◆ **WHAT YOU NEED TO DO**:
Reproduce exactly the entries from the "The width and height of the screenshot is (503, 217)." line to the end. Skip all pictures.

◆ **EXERCISE MATERIAL**:
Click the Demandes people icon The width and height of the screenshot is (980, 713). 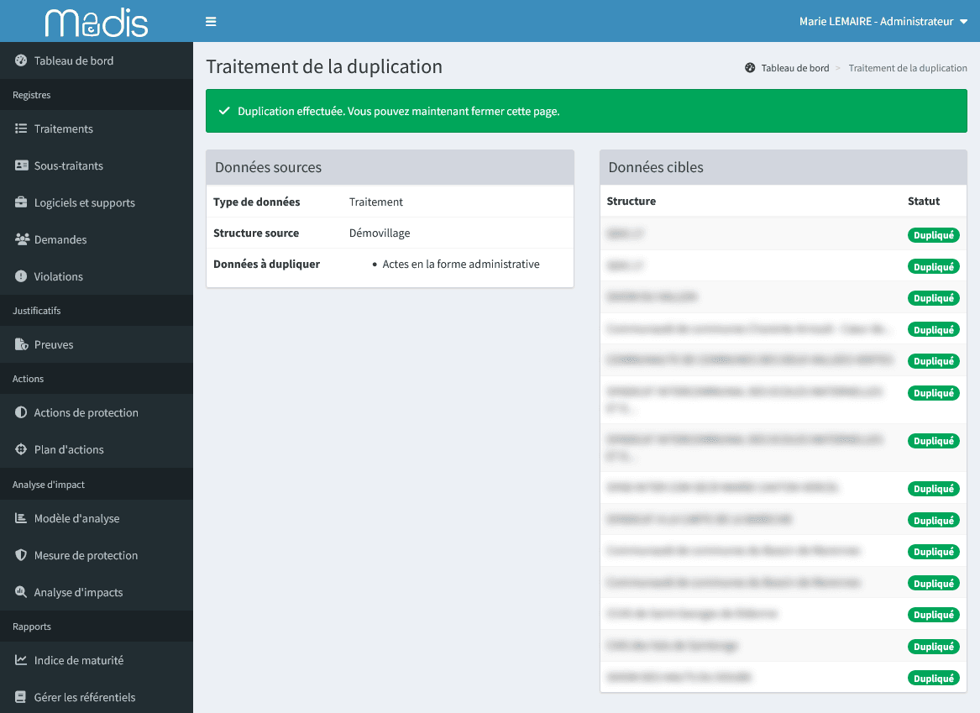(x=21, y=239)
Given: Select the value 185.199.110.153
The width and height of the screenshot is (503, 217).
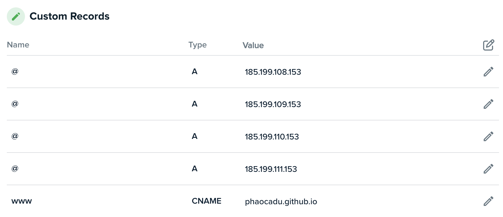Looking at the screenshot, I should pos(272,137).
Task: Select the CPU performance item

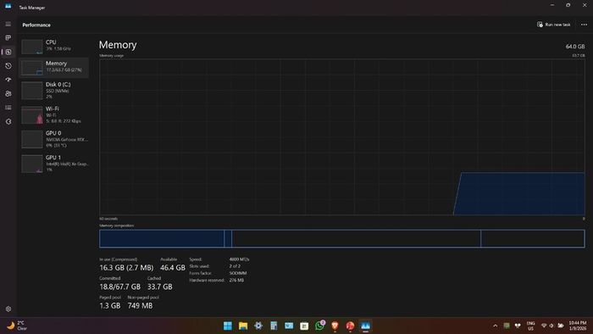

◆ **FINAL ANSWER**:
The width and height of the screenshot is (503, 217).
Looking at the screenshot, I should pos(272,137).
Task: Select the CPU performance item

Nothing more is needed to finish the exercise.